Cheney and Kinzinger have faced sharp blowback for joining Pelosi's committee, with conservatives arguing that they should be removed from their other committee slots. The two members have said those threats won't deter them.
"If the conference decided or if Kevin decides they want to punish Liz Cheney and I for getting to the bottom and telling the truth, I think that probably says more about them than it does for us," Kinzinger said Monday.
Congressional Republicans are planning their own programming to rebut the select committee, with McCarthy and the five members who the California Republican had planned to appoint to the committee holding a news conference Tuesday morning before the hearing. While the news conference will give them a venue to air their grievances, the Republicans won't be in the hearing room as a voice to defend Trump from the attacks he's likely to face from Democrats.
Instead, the two Republican voices on the select committee are the most vocal Trump critics in the House GOP conference.

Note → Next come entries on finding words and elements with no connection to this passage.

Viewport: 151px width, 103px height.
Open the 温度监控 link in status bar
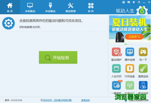click(x=85, y=100)

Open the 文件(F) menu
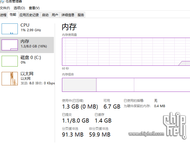(5, 8)
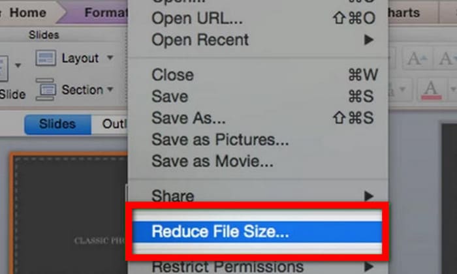The width and height of the screenshot is (457, 274).
Task: Click the decrease font size icon
Action: [x=447, y=59]
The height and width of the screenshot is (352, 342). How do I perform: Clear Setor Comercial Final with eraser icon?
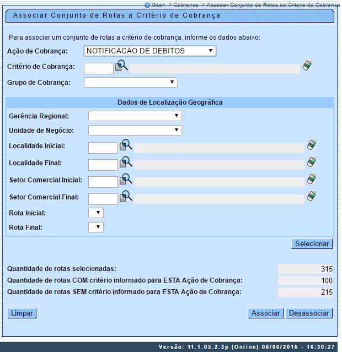click(x=312, y=196)
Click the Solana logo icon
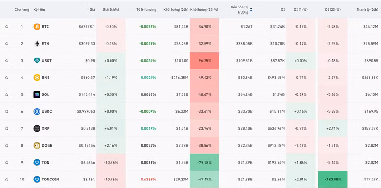The width and height of the screenshot is (381, 188). pos(37,94)
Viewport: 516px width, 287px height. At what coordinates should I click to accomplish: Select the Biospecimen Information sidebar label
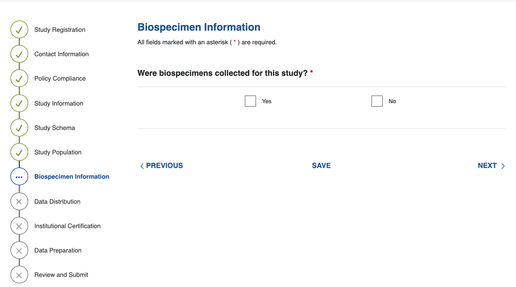[72, 177]
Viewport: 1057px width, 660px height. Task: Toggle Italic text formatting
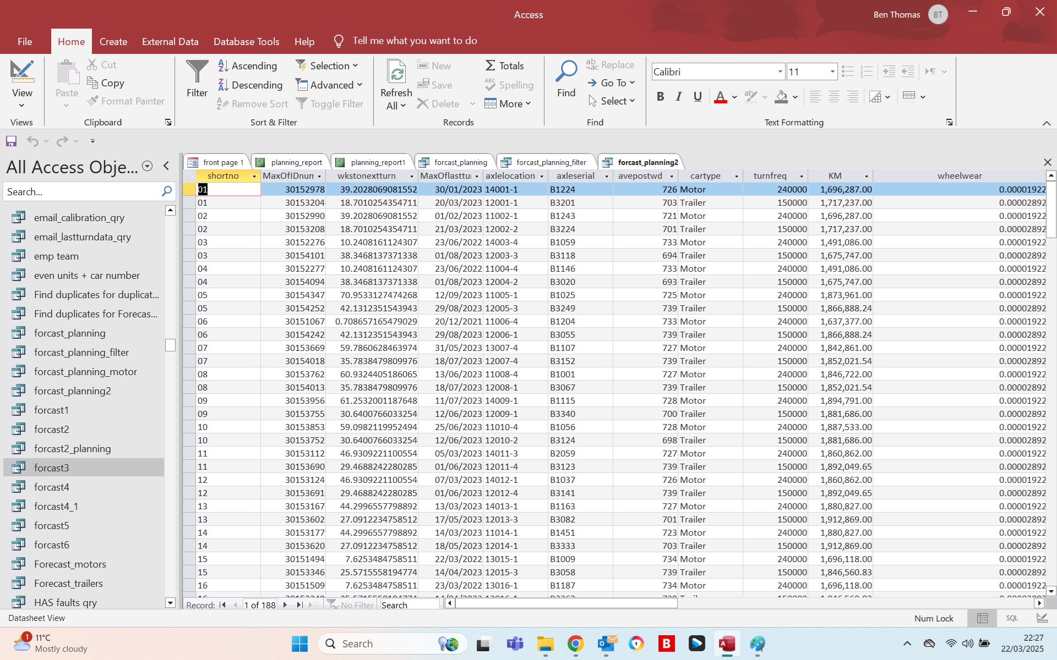tap(679, 97)
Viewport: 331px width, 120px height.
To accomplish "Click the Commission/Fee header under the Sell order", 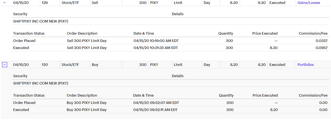I will point(313,33).
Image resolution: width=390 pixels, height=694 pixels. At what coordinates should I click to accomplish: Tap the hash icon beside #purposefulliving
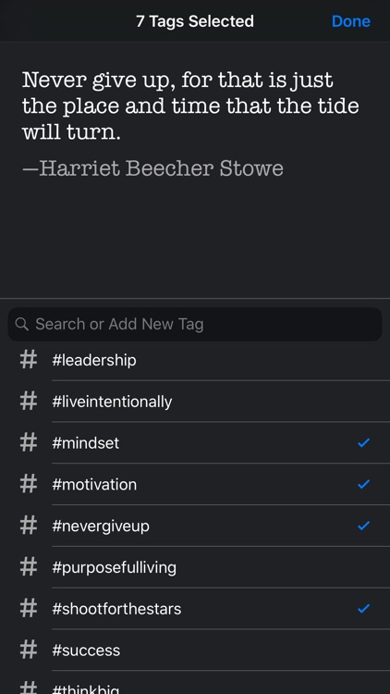(29, 567)
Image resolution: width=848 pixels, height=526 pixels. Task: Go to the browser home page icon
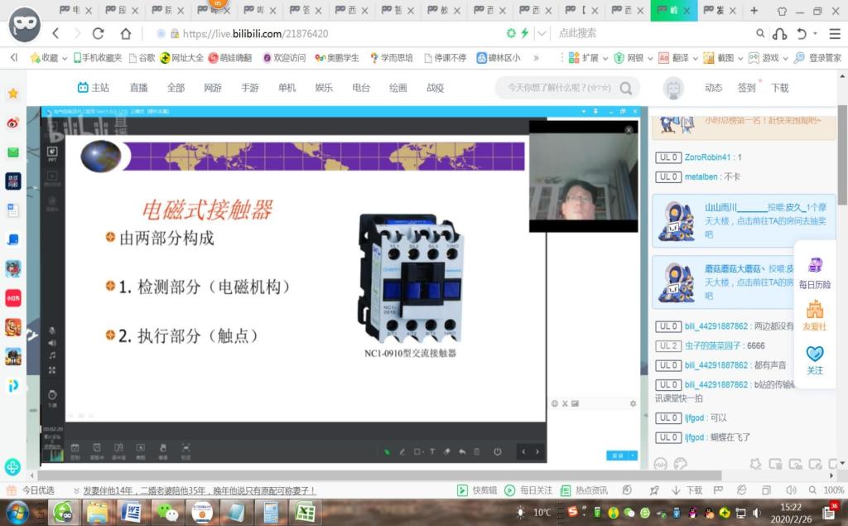[x=126, y=34]
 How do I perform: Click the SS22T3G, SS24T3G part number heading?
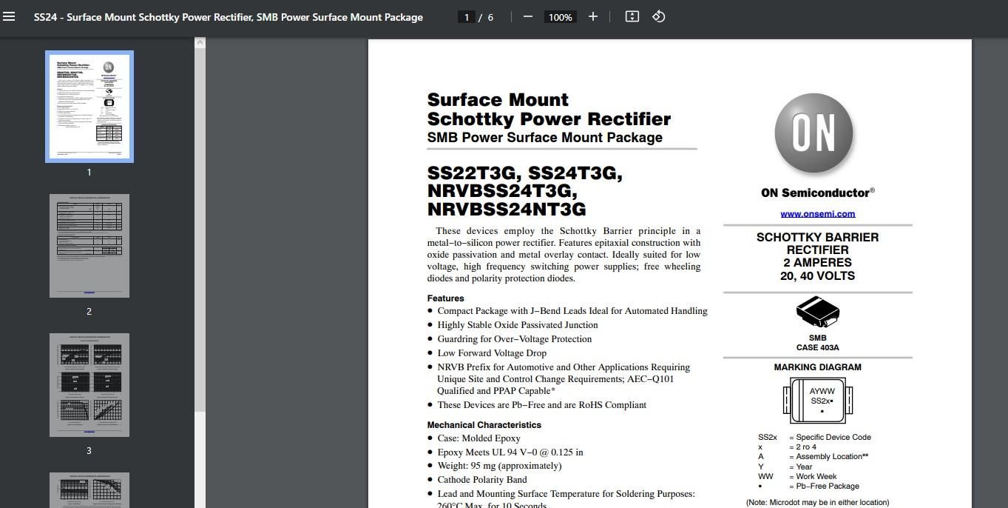tap(525, 173)
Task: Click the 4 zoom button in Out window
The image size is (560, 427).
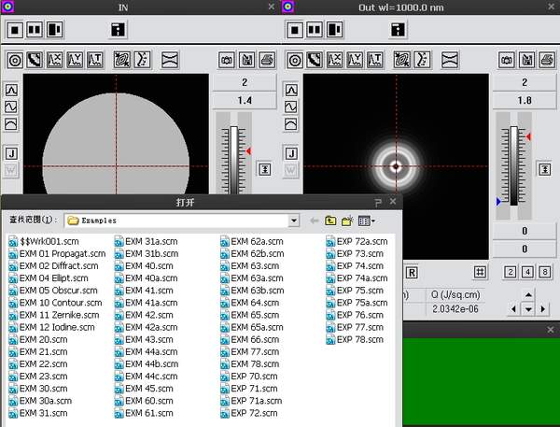Action: tap(527, 272)
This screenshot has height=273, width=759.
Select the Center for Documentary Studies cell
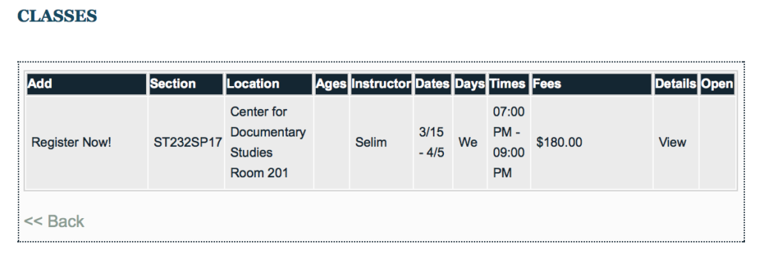pos(269,142)
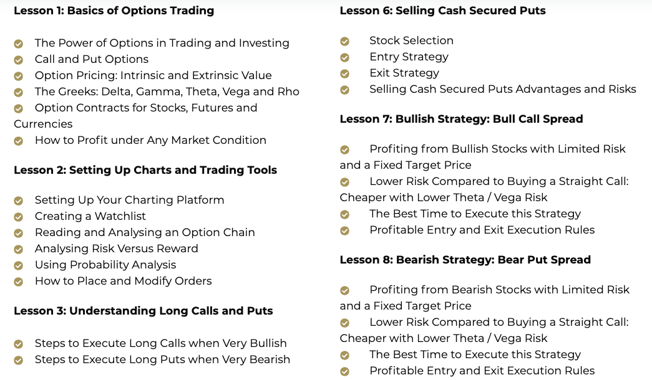Click Lesson 3: Understanding Long Calls and Puts heading
Screen dimensions: 652x380
tap(144, 311)
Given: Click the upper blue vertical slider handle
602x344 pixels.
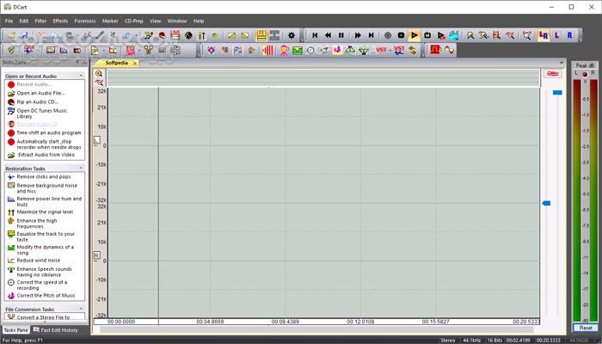Looking at the screenshot, I should tap(556, 92).
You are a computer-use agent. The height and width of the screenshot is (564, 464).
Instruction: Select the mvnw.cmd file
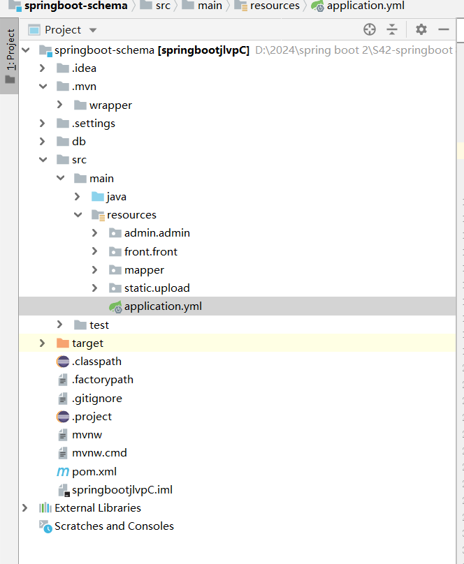point(99,452)
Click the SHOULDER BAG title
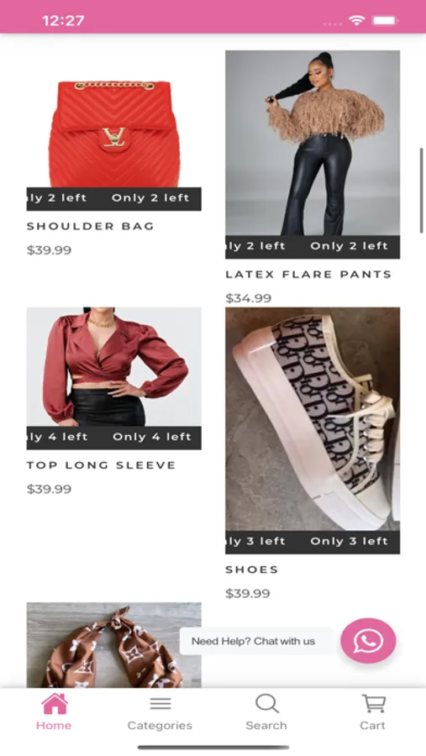This screenshot has height=756, width=426. 90,226
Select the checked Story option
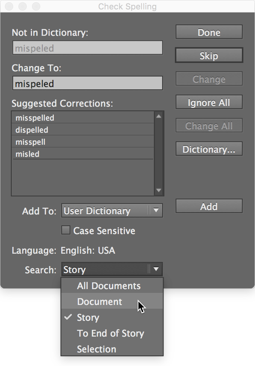This screenshot has width=255, height=366. tap(88, 317)
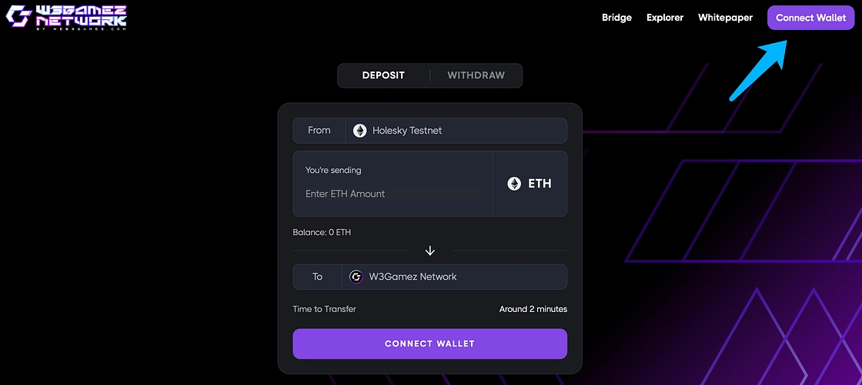
Task: Open the Holesky Testnet source network selector
Action: coord(456,131)
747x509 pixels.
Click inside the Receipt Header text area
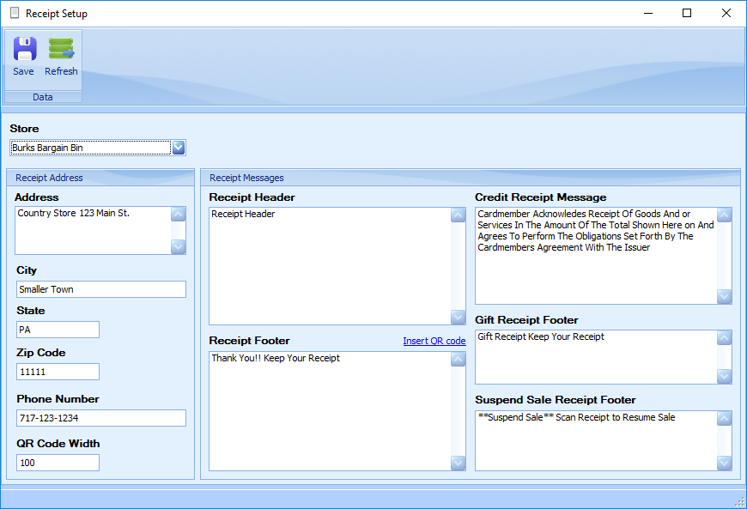(330, 266)
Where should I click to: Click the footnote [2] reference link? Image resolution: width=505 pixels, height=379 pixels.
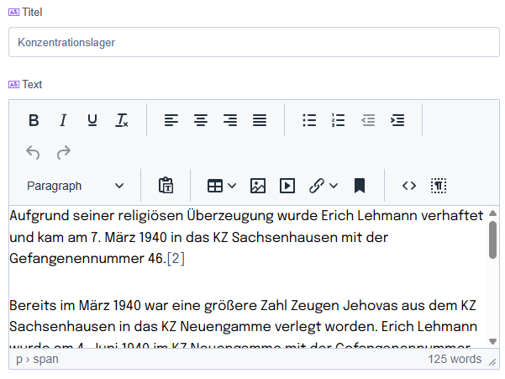(176, 259)
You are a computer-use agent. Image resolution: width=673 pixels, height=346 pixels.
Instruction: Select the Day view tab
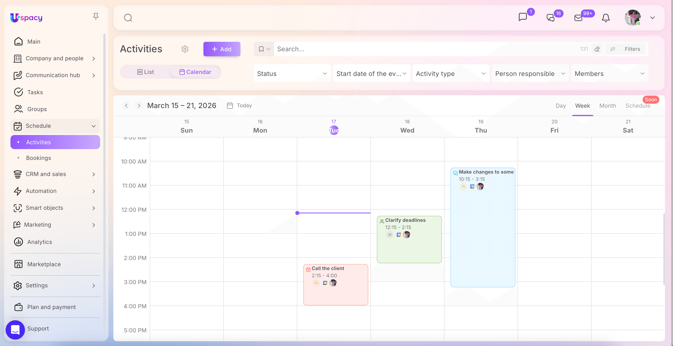tap(560, 106)
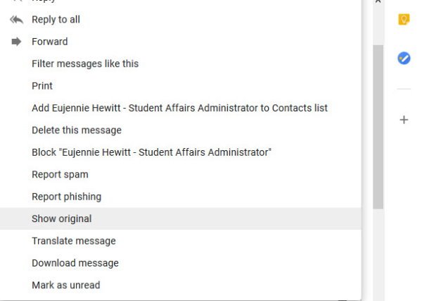
Task: Select "Report phishing" entry
Action: [x=66, y=197]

Tuesday's hearing, however, is focusing more on the visceral danger the officers faced January 6 on the front lines at the Capitol.
Body-camera footage shows how Fanone was pulled into the crowd and tased repeatedly with his own stun gun. Gonell was beaten with a flagpole and his hand was sliced open. Dunn has spoken out about the racist attacks he and other Black officers faced that day. And Hodges was the officer in one of the most harrowing and well-known scenes from the riots, when he was writhing and screaming in pain while crushed in a doorway by a crowd of rioters.
"I want people to understand the significance of January 6. I want people to understand that, you know, thousands of rioters came to the Capitol hell-bent on violence and destruction and murder," Fanone previously told CNN.
This story and headline have been updated with additional developments Tuesday.